Ce que révèlent les propos de Danièle Obono
Paul-François Schira revient sur les déclarations de Danièle Obono, députée insoumise de la 17e circonscription de Paris, qui défend la non-mixité raciale dans les stages des syndicats d’enseignants Sud-Education 93.
«Je vois une foule innombrable d’hommes semblables et égaux qui tournent sans repos sur eux-mêmes pour se procurer de petits et vulgaires plaisirs, dont ils emplissent leur âme. Chacun d’eux, retiré à l’écart, est comme étranger à la destinée de tous les autres: (…) il est à côté d’eux, mais il ne les voit pas ; il les touche et ne les sent point ; il n’existe qu’en lui-même et pour lui seul (…)» A. de Tocqueville
Il faudrait peut-être la remercier. En quelques mots, Danièle Obono a dévoilé une pensée que nous percevons parfois confusément à l’œuvre, mais qui n’est jamais aussi clairement exprimée. Elle nous rend un immense service, car elle nous pose, pour une fois, la bonne question. «La pratique de la non-mixité n’est pas dangereuse dans le sens où c’est une pratique qui répond à des besoins de catégorie». On s’attendait bien sûr à l’avalanche d’exclamations scandalisées portant sur le fond de l’affirmation de la députée de la République. Gauche républicaine, droite conservatrice-libérale, de partout et même de son propre camp on aura goûté les prises de distance à l’égard de celle qui, à dessein ou par simple maladresse, encourage à leurs yeux une forme de ségrégation raciale.

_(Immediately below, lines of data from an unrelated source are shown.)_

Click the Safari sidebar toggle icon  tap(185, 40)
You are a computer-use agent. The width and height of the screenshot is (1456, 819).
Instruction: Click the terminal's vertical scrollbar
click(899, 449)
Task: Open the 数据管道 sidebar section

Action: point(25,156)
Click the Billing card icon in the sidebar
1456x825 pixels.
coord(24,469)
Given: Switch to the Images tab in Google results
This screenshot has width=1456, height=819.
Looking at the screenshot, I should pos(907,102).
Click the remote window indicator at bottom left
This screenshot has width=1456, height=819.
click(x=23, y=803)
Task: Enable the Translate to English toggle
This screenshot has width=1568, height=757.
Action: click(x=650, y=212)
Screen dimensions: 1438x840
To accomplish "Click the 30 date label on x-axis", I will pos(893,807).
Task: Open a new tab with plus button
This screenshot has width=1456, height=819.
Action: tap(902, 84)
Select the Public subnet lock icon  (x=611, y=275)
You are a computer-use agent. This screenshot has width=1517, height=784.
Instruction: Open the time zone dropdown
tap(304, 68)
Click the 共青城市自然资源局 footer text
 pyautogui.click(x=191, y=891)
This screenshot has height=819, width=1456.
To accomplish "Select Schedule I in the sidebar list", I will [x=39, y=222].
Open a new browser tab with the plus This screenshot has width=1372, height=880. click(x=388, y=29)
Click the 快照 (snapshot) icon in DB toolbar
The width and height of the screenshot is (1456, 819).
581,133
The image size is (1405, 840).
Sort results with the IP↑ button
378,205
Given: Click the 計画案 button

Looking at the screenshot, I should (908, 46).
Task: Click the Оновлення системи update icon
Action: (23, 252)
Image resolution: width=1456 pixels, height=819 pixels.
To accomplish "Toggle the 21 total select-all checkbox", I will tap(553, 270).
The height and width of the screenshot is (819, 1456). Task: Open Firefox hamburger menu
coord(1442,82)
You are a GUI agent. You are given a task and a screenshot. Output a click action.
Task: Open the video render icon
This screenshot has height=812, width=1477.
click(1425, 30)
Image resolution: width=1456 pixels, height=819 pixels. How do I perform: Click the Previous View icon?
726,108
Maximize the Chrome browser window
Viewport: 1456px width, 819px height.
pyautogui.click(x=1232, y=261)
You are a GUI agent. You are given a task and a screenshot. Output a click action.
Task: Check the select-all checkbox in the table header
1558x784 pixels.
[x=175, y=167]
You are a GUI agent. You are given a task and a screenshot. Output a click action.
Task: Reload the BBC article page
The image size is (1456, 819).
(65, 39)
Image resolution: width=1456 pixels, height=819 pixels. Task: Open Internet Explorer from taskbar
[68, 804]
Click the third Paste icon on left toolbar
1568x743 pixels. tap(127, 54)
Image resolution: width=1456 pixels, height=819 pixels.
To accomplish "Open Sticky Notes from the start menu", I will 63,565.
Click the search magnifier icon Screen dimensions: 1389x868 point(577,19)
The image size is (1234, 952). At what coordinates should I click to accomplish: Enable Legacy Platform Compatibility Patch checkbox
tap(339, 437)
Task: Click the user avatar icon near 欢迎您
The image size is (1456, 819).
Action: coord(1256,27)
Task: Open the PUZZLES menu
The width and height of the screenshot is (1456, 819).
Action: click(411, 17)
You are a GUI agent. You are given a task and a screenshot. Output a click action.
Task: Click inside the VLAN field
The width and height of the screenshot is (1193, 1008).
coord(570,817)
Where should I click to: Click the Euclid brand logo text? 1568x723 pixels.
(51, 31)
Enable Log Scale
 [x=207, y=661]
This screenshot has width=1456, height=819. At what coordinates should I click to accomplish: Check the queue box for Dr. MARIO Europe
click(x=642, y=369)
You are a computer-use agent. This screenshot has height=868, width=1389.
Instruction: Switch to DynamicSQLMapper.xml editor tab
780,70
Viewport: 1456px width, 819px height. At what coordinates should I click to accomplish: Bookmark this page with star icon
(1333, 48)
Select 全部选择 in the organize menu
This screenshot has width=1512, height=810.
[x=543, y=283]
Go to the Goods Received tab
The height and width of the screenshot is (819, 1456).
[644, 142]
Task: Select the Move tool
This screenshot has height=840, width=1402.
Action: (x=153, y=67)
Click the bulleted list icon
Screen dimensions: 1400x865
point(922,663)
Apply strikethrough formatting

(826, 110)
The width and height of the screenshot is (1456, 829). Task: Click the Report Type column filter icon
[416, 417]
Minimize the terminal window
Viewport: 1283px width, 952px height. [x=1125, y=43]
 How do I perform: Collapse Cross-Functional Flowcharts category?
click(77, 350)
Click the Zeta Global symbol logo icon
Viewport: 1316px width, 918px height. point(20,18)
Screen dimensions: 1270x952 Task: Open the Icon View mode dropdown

Mais plus qu’au fond de la question – peut-on autoriser les stages en non-mixité raciale organisés par le syndicat d’enseignants Sud-Education 93 – qui a suscité, dans la classe politique, l’unanimité, attachons-nous, comme c’est souvent le plus intéressant, à ce que la réponse formulée par la députée Obono révèle de plus profondément tapis dans le discours ambiant. Quelque chose que les critiques unanimes de cette prise de position n’ont pas semblé vouloir relever, ni affronter.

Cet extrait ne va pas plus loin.